Dans le sillage de MPesa, des centaines d’autres se sont lancées et, fortes de leur succès, sont aujourd’hui présentes au MWC. C’est le cas par exemple de la startup sénégalaise LAfricaMobile, qui opère dans huit pays d’Afrique de l’Ouest, ou de l’Ougandaise ChapChap, qui œuvre pour amener l’inclusion financière jusqu’au dernier kilomètre, venue sur le salon à la recherche de clients potentiels et de partenaires. La Béninoise FedaPay, qui propose des services de paiement mobile, est également présente pour donner de la visibilité à ses services.

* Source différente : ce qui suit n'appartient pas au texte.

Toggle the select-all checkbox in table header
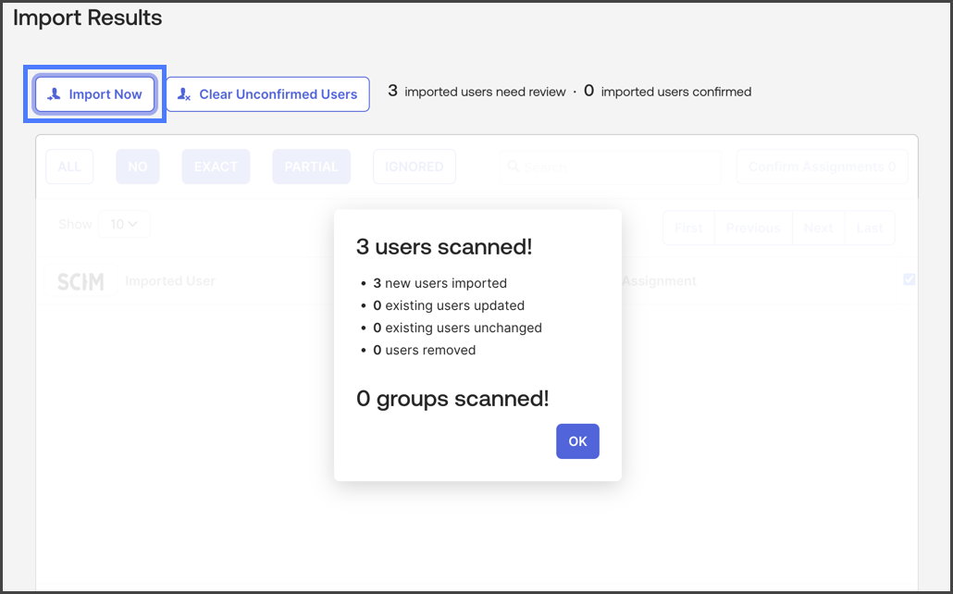 (x=909, y=279)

Ces Fintechs sont accompagnées par l’International Trade Center, une agence conjointe de l’ONU et de l’Organisation mondiale du Commerce. « La vraie plus-value est d’amener des entreprises qui travaillent directement avec les opérateurs télécoms. Nous les sélectionnons sur leur motivation et leur maturité, celles qui sont prêtes pour étendre leurs services et activités. Le MWC leur permet de générer de nouveaux partenariats et ainsi des revenus », explique Haïfa Ben Salem, en charge du développement Tech Afrique à l’ITC. « Les Fintechs et le Mobile Money sont aujourd’hui ce qui permet de positionner l’Afrique comme un atout tech », ajoute-elle.

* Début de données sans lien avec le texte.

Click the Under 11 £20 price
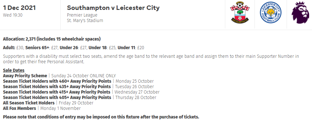 click(131, 48)
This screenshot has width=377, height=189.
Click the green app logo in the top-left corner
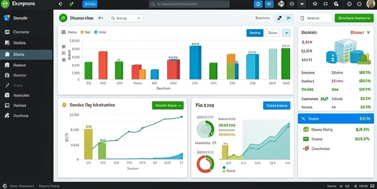5,4
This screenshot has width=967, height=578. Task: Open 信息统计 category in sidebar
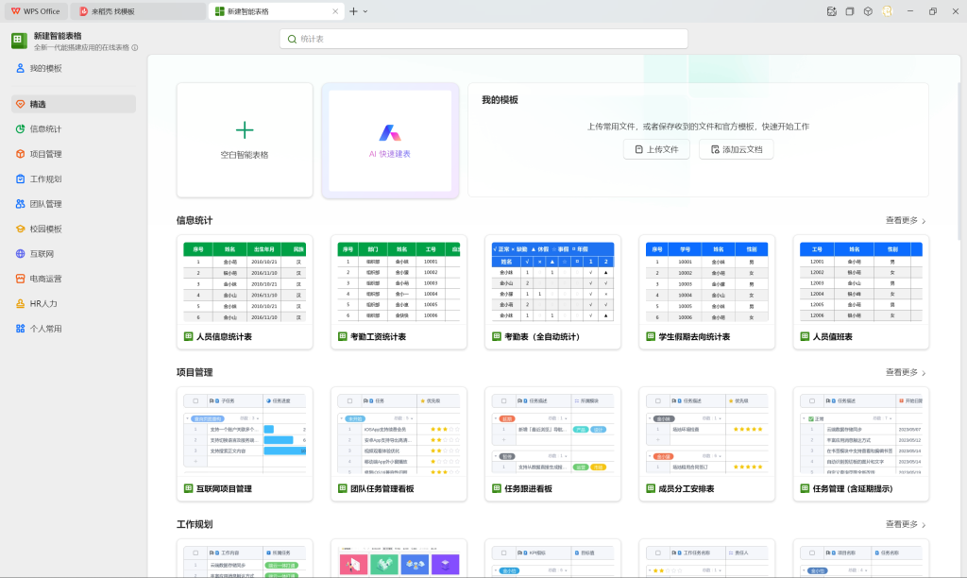click(x=45, y=129)
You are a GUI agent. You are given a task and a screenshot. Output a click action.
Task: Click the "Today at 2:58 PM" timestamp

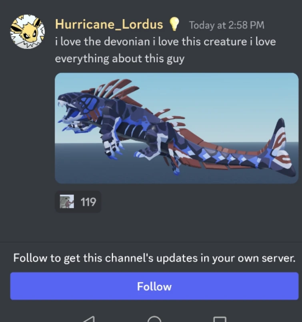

Révolution technologique et défi de la connectivité
Si ces Fintech ont rencontré un tel succès, c’est parce qu’elles répondaient à des besoins concrets des populations en Afrique. Aujourd’hui, les applications technologiques qui peuvent permettre d’avancer sur des problématiques propres aux pays africains sont innombrables, de la santé à l’environnement en passant par l’éducation. Mais en 2023, l’accès à la connectivité reste un défi en Afrique.
« Le principal message est que la technologie est là, c’est ce que nous voyons au MWC, et ceci est facteur de progrès. Mais de nombreux utilisateurs ne se sont toujours pas connectés. Aujourd’hui, 2,7 milliards de personnes n’ont pas accès à cette connectivité. Nous devons donc trouver un moyen de rendre ces technologies abordables et développer les compétences technologiques », assure le Dr. Cosmas Zavazava, directeur du Bureau de développement des télécommunications de l’Union internationale des télécommunications (UIT).

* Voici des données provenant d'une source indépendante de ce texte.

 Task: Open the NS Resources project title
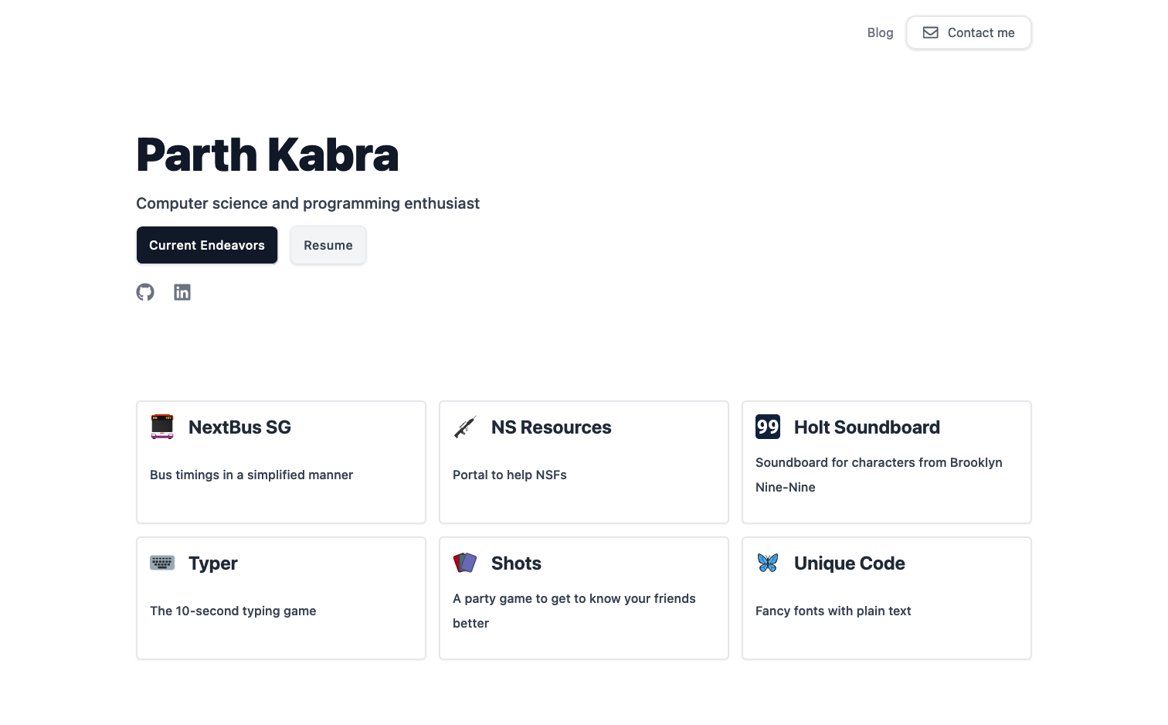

Au-delà de la connectivité pure, plus qu’ailleurs, sur le continent, la problématique concerne le « gap d’usage », c’est-à-dire les endroits couverts par la connectivité, mais où peu de personnes utilisent les services mobiles. « C’est ce qui nous préoccupe en tant que dirigeants. Car les opérateurs ont consenti des investissements et l’État a mis à disposition des ressources rares (les fréquences). Mais nous avons un problème de retour sur investissement », déplore Aurélie Adam Soulé Zoumarou. Ce gap d’usage en Afrique est au-dessus de la moyenne mondiale, il est de 60% contre 40% pour le reste du monde, et il ne se réduit pas. « L’un des facteurs qui explique ce gap est le coût du service. Les modèles de financement doivent changer. Le problème réside aussi dans les terminaux, qui correspondent à des réseaux 3G et 4G. Nous essayons de trouver des modèles pour permettre aux populations d’avoir des terminaux adéquats », conclut la ministre.
Renforcer les usages, pour permettre aux populations d’être mieux connectées et d’accéder enfin à toutes les avancées permises par l’ensemble des nouvelles technologies, dans tous les secteurs. Ce, pour améliorer le bien-être de tous. C’est sans aucun doute l’un des défis à résoudre, pour permettre à l’Afrique d’entrer de pleins pieds dans la révolution mobile.